Лодки отчалили. Две женщины и раненый подросток остались на песчаной косе у острова Крит. Анна Павловна с великим усилием подняла подростка на руки и понесла его к поселку. Марфа Петровна заходила то с одной стороны, то с другой, помогая невестке нести раненого. Анна Павловна знала, что промедление грозит юноше смертью, и она, изнемогая, все шла и шла. Войдя в поселочек, ей хотелось упасть и, не шевеля ни одним мускулом, не произнося ни единого слова, отдыхать и отдыхать. Уложив подростка на свое пальто, она, пошатываясь, побрела в поселок.
— Надо найти людей. Они помогут нам доставить его в госпиталь, — сказала она Марфе Петровне.
Атаки немецкой армии длились десять суток, двести сорок часов. Полки армии Чуйкова поредели. Многие бойцы и командиры вышли из этого боя с седыми висками. Город был еще окутан дымом, стрельба слышалась отовсюду, и все же генералы чувствовали, что бой стихает, вражеский натиск надорвался. Командарм позвонил генералу Медникову.
— Поздравляю, Петр Ильич, и выражаю вам мою самую искреннюю признательность. Да, да. Не скромничайте. Что? Бой? Да, бой еще идет, но как? С хрипом, одышкой.
Потом командующий позвонил Родимцеву. Ему тоже воздал должное. За полчаса, не более, он обзвонил все свое хозяйство и каждому командиру нашел доброе слово.
Бойцы Лебедева из пульроты, поняв, что вражеское наступление отбито, и гордые своим солдатским счастьем, тотчас завели с гитлеровцами перекличку.
— Кому теперь Волга буль-буль? — кричали они в водосточную трубу. — На Волге начали, на Шпрее прикончим. Согласны?

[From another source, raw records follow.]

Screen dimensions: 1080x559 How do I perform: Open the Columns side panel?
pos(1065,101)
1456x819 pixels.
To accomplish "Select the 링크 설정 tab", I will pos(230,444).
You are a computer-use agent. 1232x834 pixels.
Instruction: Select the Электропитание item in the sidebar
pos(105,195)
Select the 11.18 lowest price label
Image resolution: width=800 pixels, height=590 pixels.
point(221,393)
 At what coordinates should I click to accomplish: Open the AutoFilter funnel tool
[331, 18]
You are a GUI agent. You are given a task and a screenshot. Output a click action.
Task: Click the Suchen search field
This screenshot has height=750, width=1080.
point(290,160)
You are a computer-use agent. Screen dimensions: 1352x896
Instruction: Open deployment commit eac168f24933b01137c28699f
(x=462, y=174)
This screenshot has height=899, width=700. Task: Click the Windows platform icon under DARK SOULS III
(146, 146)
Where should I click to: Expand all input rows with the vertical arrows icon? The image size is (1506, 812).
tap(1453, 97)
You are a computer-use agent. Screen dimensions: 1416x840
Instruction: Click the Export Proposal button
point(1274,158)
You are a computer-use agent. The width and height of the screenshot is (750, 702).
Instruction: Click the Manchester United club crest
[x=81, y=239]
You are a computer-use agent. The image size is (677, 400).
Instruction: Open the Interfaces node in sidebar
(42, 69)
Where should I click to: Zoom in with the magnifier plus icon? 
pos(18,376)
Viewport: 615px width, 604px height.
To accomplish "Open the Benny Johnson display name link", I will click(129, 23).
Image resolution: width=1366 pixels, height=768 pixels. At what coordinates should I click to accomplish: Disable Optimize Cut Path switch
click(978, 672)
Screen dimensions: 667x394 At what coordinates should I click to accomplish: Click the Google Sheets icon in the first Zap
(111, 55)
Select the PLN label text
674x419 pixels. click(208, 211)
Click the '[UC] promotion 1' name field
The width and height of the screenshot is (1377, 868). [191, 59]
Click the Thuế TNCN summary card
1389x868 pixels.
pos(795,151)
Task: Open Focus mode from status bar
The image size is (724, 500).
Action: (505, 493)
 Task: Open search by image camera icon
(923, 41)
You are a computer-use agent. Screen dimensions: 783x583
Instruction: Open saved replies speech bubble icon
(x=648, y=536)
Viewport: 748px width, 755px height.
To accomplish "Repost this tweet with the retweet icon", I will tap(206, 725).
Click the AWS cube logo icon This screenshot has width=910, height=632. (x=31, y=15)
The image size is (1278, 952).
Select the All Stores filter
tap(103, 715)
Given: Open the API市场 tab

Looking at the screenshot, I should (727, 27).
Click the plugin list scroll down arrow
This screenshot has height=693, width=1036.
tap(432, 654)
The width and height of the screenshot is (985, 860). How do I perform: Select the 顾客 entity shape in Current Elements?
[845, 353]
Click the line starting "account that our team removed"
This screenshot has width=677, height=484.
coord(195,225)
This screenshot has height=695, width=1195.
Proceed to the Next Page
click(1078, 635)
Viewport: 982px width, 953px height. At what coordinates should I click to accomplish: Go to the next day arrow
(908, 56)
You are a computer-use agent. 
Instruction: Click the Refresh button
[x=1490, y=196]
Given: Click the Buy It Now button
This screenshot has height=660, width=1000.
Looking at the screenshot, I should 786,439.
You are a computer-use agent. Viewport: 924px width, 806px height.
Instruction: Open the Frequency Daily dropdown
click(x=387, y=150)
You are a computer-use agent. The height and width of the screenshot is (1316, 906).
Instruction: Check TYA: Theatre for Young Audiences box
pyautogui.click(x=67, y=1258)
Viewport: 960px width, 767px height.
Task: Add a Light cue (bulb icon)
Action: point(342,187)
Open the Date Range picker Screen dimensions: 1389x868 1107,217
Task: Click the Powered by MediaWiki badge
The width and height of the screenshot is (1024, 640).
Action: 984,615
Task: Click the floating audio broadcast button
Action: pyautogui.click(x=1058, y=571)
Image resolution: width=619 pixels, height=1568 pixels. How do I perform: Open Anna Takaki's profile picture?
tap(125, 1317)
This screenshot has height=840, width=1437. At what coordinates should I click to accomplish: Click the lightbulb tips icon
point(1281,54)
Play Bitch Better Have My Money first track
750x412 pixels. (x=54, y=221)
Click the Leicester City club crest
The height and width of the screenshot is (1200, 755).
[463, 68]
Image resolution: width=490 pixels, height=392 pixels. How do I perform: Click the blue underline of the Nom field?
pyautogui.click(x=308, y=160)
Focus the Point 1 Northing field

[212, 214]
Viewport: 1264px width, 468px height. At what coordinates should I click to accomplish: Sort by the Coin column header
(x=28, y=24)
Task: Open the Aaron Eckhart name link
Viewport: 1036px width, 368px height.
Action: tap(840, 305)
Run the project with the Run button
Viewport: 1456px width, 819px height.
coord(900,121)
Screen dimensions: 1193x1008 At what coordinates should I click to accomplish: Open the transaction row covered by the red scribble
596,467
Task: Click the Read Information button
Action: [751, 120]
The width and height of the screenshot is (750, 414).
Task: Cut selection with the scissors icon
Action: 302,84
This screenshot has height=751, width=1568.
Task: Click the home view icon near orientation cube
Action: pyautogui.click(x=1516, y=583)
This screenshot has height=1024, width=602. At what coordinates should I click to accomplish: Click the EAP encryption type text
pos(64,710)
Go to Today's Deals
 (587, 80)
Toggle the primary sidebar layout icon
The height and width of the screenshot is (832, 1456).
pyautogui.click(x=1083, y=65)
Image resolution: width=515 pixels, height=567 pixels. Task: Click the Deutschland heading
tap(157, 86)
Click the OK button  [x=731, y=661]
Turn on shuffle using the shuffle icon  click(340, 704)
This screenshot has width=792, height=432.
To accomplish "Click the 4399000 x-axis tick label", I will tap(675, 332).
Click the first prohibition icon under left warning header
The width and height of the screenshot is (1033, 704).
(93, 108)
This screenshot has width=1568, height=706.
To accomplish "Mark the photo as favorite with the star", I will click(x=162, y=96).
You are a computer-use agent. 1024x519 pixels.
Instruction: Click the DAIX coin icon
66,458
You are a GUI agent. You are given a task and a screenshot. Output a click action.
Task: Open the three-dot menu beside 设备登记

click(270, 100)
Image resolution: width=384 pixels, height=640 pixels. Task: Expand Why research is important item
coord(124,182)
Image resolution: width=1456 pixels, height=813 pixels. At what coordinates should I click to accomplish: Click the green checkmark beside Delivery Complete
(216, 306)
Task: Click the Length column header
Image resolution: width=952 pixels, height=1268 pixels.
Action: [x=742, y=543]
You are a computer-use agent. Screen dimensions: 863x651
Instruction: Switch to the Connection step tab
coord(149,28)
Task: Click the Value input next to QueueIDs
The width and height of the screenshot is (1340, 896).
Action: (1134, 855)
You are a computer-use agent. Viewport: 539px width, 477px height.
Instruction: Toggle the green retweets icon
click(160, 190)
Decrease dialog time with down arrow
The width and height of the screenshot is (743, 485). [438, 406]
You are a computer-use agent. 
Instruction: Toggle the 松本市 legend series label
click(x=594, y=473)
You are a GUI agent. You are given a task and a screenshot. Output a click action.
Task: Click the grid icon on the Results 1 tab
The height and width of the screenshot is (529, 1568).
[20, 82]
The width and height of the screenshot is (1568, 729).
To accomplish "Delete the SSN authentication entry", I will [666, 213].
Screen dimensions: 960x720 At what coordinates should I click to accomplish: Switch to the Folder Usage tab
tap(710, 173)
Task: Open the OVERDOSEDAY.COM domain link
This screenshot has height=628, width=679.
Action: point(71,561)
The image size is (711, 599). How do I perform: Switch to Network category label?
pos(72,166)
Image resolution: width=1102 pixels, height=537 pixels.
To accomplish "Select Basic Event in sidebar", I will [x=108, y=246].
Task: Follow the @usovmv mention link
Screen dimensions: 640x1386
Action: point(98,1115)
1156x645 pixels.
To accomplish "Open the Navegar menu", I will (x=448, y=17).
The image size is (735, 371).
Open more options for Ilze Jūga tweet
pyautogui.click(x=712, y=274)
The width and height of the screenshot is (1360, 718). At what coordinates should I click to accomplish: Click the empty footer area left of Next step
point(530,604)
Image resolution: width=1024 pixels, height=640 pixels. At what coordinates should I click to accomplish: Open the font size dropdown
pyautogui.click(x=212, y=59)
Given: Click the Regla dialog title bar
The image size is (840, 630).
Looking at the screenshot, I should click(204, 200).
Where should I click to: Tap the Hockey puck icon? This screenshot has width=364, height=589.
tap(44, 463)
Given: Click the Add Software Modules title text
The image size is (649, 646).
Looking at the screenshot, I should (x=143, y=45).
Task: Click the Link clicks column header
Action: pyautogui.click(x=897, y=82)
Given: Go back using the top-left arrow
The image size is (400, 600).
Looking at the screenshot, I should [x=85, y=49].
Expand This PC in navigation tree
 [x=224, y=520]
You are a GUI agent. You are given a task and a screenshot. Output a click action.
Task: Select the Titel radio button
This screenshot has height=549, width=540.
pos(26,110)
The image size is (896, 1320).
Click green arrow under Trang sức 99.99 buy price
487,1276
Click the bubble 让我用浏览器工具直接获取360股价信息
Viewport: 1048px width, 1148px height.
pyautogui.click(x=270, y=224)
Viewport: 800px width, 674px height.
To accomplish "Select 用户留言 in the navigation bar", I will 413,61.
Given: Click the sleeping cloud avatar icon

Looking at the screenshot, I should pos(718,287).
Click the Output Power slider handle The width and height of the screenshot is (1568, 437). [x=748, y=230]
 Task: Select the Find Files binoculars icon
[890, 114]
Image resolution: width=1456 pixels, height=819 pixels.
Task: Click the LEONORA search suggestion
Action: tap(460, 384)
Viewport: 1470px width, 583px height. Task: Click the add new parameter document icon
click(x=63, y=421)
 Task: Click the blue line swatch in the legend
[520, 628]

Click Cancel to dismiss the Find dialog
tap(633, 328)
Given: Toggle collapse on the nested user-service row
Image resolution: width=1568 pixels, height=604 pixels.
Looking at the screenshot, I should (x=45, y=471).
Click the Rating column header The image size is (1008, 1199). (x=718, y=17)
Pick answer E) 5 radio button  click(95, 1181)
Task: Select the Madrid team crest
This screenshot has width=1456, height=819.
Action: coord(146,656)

Зеер гут!
Немцы огрызались одной-двумя пулеметными очередями и замолкали, а бойцы, не унимаясь, дразнили «завоевателей».
— Хороша ли наша «катюша»? Не хотите ли в «катину» баньку? Парку нет, зато жарку вдоволь.
И долго, быть может, солдаты еще донимали озлобленных гитлеровцев, если бы командир роты не приказал прекратить «бестолковую дискуссию». Он изнемог в этом бою, и ему все еще не верилось, что настало время передышки.
— Черти, — ругался он, — или вам мало десяти суток? Селим, ты зачем здесь?
— Мал-мала говорить хотим. Фашистов маханом потчевать, товарищ гвардии лейтенант.
— Кота им дохлого, Селим. Иди спать. В другой раз выскажешься, а сейчас спать.
Как только наступило затишье, Лебедев пошел к раненому комиссару.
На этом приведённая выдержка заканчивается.